— START OF Selected text —

The spouse and I have been together for so long because we are in sync on many important issues. For example, we agree that in an ice cream shop you should always buy a ice cream in a cone and not a cup. (We also agree that you should not even go in if the place says it is a shoppe.)

When I ruminate on an ice cream cone, my thoughts naturally turn to the St. Louis World’s Fair of 1904. Some may know the St. Louis World’s Fair of 1904 from the movie Meet Me in St. Louis. That classical musical gave us some standards including “Meet Me in St. Louis, Louis,” “The Boy Next Door,” and the melancholy, somewhat disturbing holiday song, “Have Yourself a Merry Little Christmas.” The movie is set–don’t be surprised if you haven’t seen it–in St. Louis mostly in the 1903 Christmas season. The planning for next summer’s World’s Fair is underway.

Of course, all musicals are fantasies on some level, but Meet Me even more so. The family at the core of the movie learns that the father may have to relocate them all to New York City. I can grasp that the family is upset that it might miss the fair, especially as everyone is abuzz with excitement about it. However, it is hard for me to suspend my disbelief so much to accept that the family would rather stay in St. Louis permanently than move to New York, but that is the plot. Of course, they stay along the Mississippi. The movie’s last scene is in the summer of 1904 with the family at the brightly lit World’s Fair. However, that scene is incomplete since no one, as far as I can remember, is holding an ice cream cone.

— END OF Selected text —

* _Task requirements_
**1.** Answer these questions about the ice cream cone essay, one line each:
(a) What kind of place will the couple not even walk into?
(b) In what season is most of the movie set?
(c) Where might the father have to move the family?
**2.** Carry on the ice cream cone essay from its final sentence.

— START OF Data block —

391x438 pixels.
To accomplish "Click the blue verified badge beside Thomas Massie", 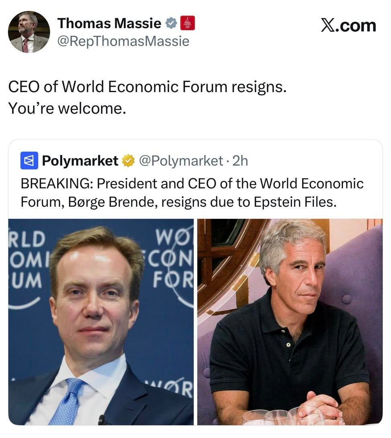I will (172, 24).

— END OF Data block —

* _The responses_
**1.**
(a) A place that calls itself a shoppe.
(b) The 1903 Christmas season.
(c) New York City.

**2.**
(Meet Me in St. Louis not only gave us some treasured musical standards, it also in essence gave us Liza. During the filming, the director, Vincente Minnelli, met the movie’s star, Judy Garland. The two would later produce Liza Minnelli, treasured by some, perhaps even many. I won’t digress to the time I saw — along with Jackie Kennedy Onassis — Liza Minelli in concert.)

Perhaps when you think of the St. Louis World’s Fair, in addition to ice cream cones you think of Thomas Jefferson and early American history. That Fair was officially the Louisiana Purchase Exposition. It commemorated the centennial of President Jefferson’s purchase from France of what is now the heartland of the United States. Of course, since the Louisiana Purchase occurred in 1803, the centennial celebration should have been before 1904. However, while St. Louis, the Gateway to the West, may have had many go-getters, apparently not all participating in the fair could get going in time for the one-hundred-year mark and the Exposition started a year late. St. Louis might not often acknowledge taking inspiration from its rival city, but it did seem to be following Chicago’s calendar. The World’s Columbian Exposition also known as the Chicago World’s Fair commemorated the 400th anniversary of Christopher Columbus’s arrival in the new world. However, it was held in 1893, a year late, as all of us who remember our grade school poetry know.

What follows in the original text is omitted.